Two basic schools in Japanese Zen Buddhism: Soto and Rinzai.

Soto zen approaches enlightenment slowly, like catching a cotton wood seed on the wind. If you rush at it, you bring more wind for it to fly. If you sit, (and sit and sit and sit) the seed will land on you. When we continue sitting ("zazen" means sitting meditation), cotton wood trees grow on us, and birds and insects bring their various diseases. Vile.

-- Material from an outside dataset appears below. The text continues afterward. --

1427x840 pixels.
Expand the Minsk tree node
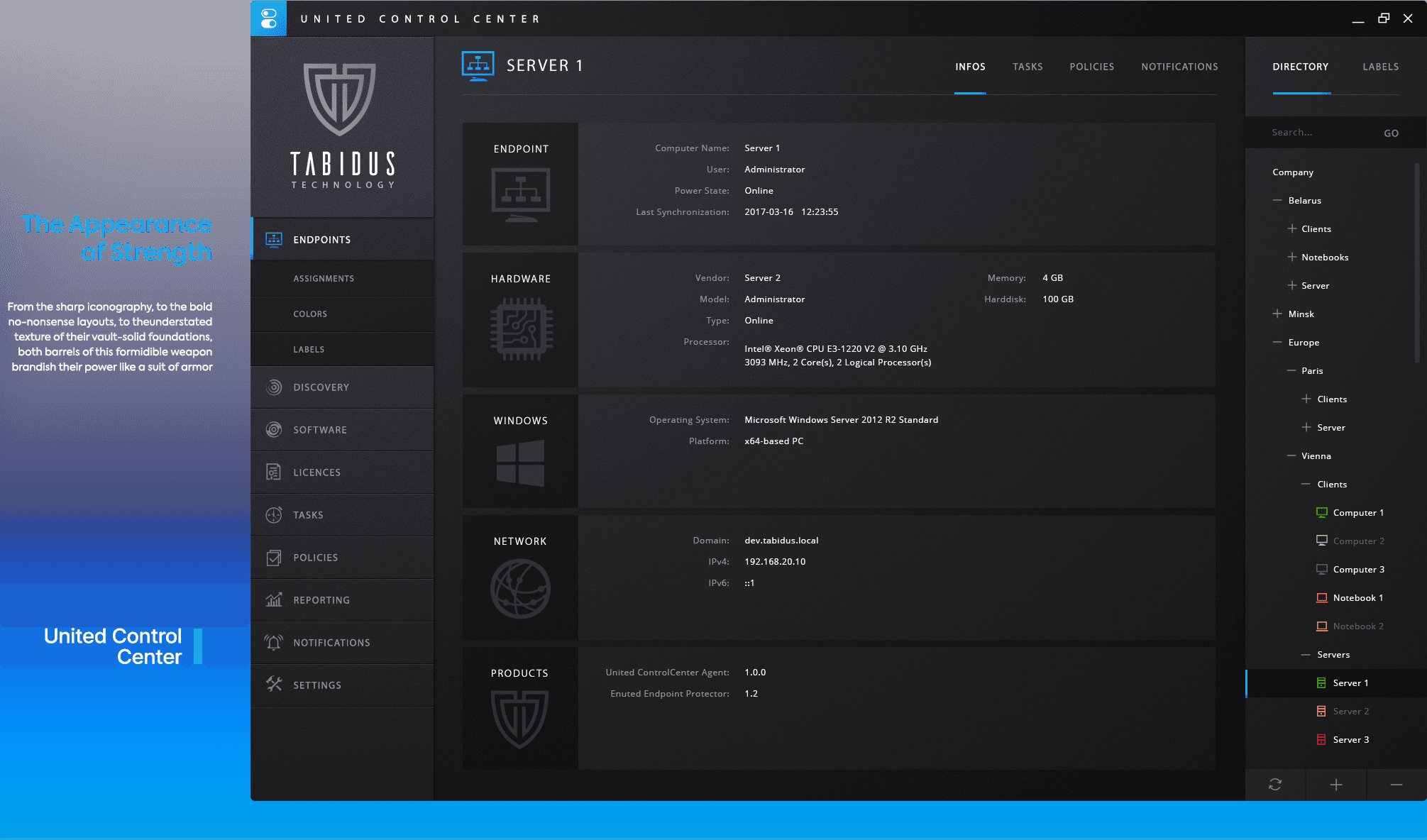point(1277,314)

Rinzai teachers make us sit in the cold courtyard wearing a koan of many colors. This is known as "original face waterboarding". The teacher yells at us when we doze off, or beats us with sticks. Very like Catholic grammer school. You get enlightenment pretty damn quick under these conditions. And kidney stones.

Satori can only be sought. If you achieve it, you have to give it back, because sharing is caring. Satori is also just like when you are "out" in Musical Chairs - you get to carry a chair to the side and watch until the game is over.

There are many people who have awakened to Satori, and they are usually willing to talk to anyone who will listen. The problem is that when they talk to us, they really talk to us, and we miss the enlightenment, because we are listening.

Irish setters have awakened to Satori. Apparently, camels are theoretical mathematicians. I don't know what the deal is with squirrels.